Der griechische Staatssender ERT zeigte heute Videos, auf denen zu sehen ist, wie türkische Soldaten Migranten mit Schlägen und Tritten Richtung griechischer Grenze treiben. Die Bilder dokumentierten außerdem einen Rauchbomben- und Tränengasregen, der von der türkischen Seite Richtung griechischer Grenzer über den Zaun abgefeuert wurde.
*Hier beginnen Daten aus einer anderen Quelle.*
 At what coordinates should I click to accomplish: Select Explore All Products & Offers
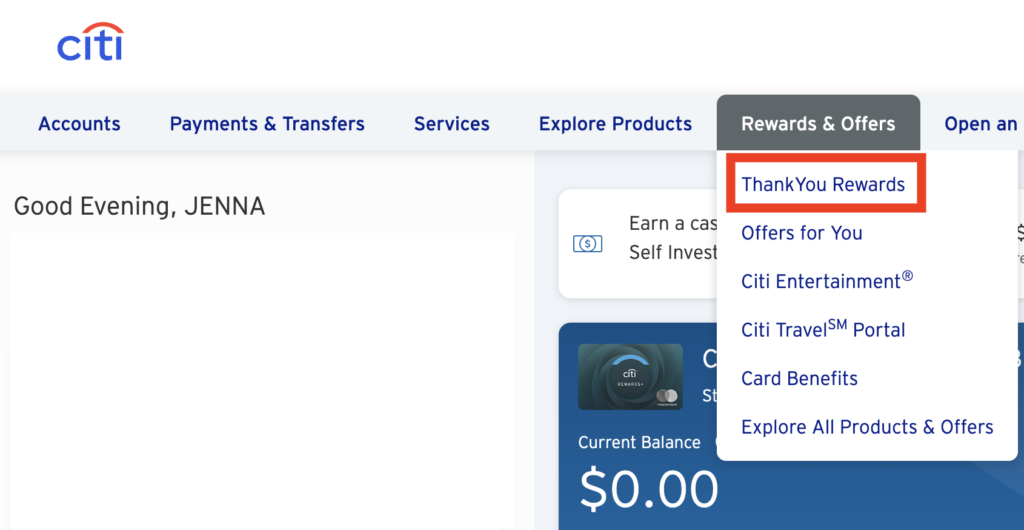coord(867,427)
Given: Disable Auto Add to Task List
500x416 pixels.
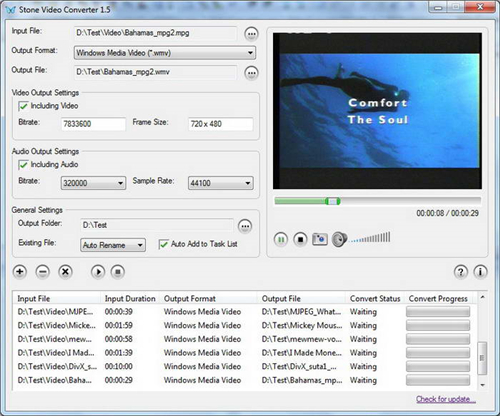Looking at the screenshot, I should (x=163, y=244).
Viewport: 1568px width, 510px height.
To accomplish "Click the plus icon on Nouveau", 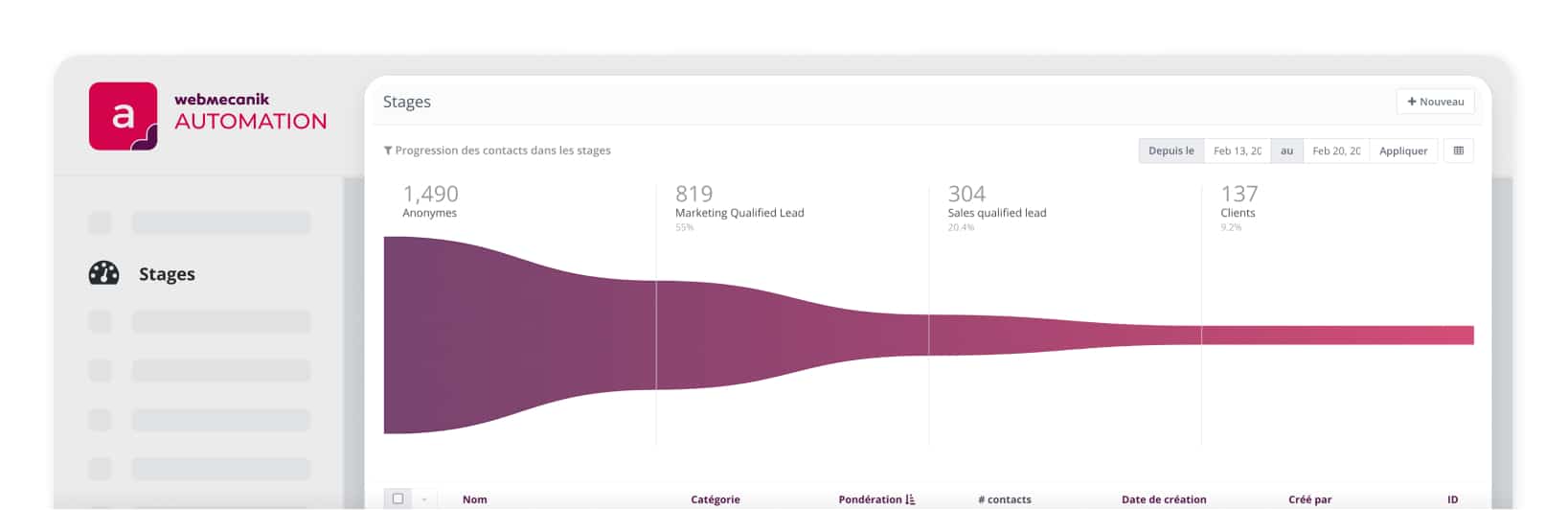I will pos(1411,102).
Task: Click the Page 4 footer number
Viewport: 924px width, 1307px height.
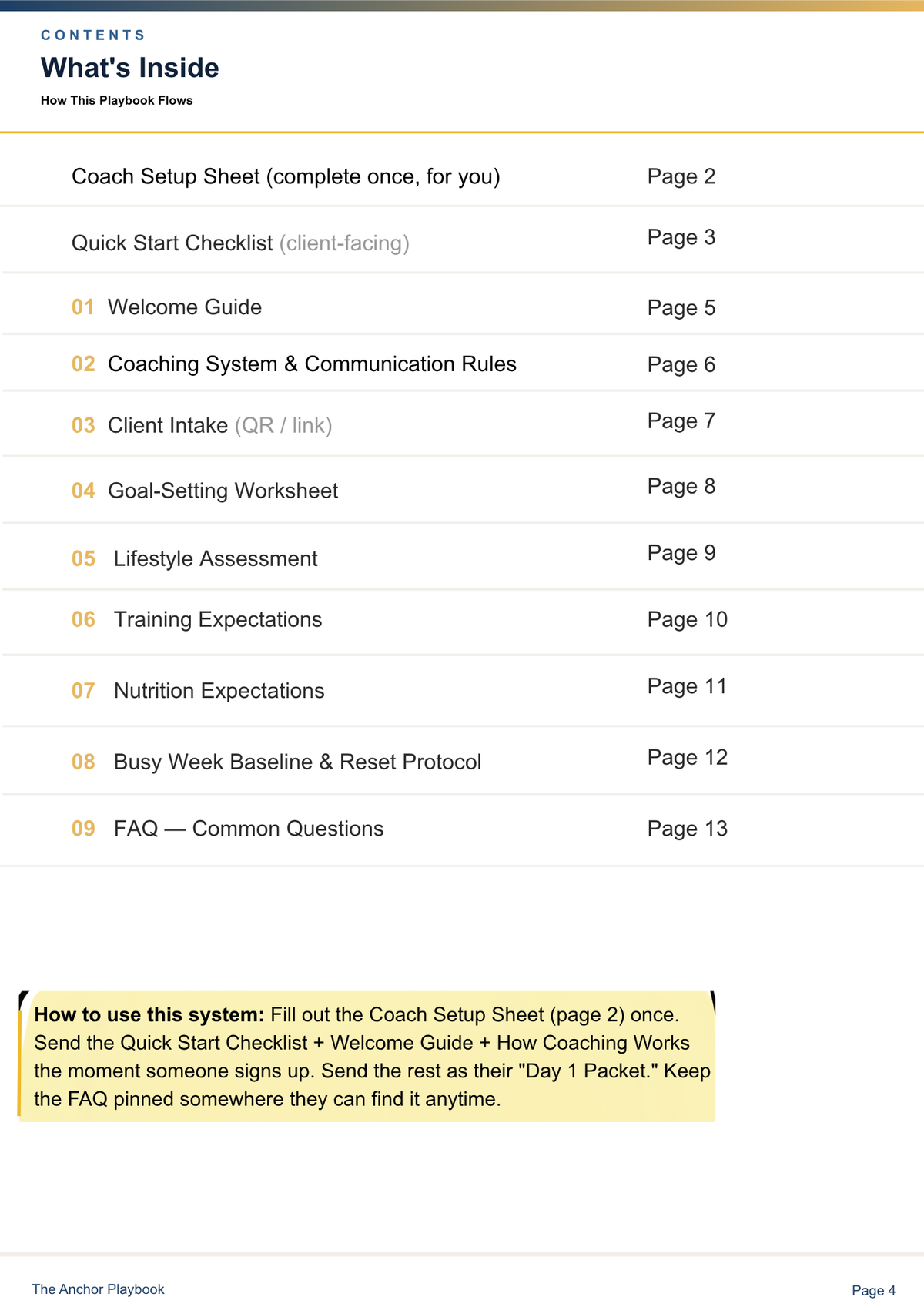Action: tap(874, 1290)
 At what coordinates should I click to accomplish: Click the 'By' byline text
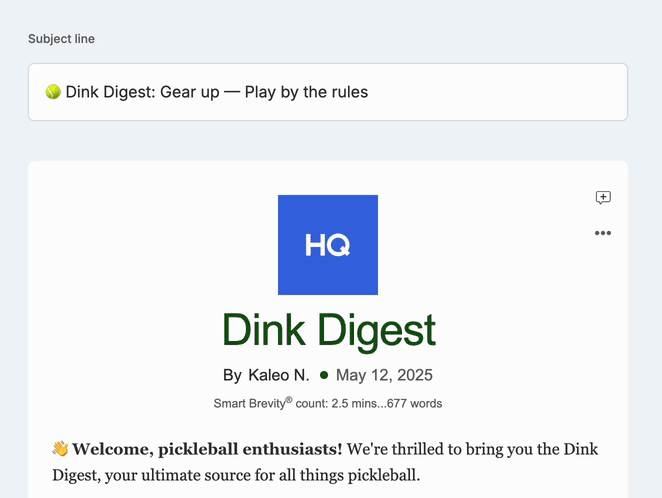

Mehr als 1.200 Versuche binnen 24 Stunden

Hunderte Menschen drängten sich auf türkischer Seite am Grenzzaun. Seit die Türkei am 28. Februar erklärt hat, sie werde Migranten nicht mehr vom Übertritt der Grenze abhalten, haben bereits Tausende Menschen versucht, nach Griechenland und damit in die Europäische Union zu gelangen.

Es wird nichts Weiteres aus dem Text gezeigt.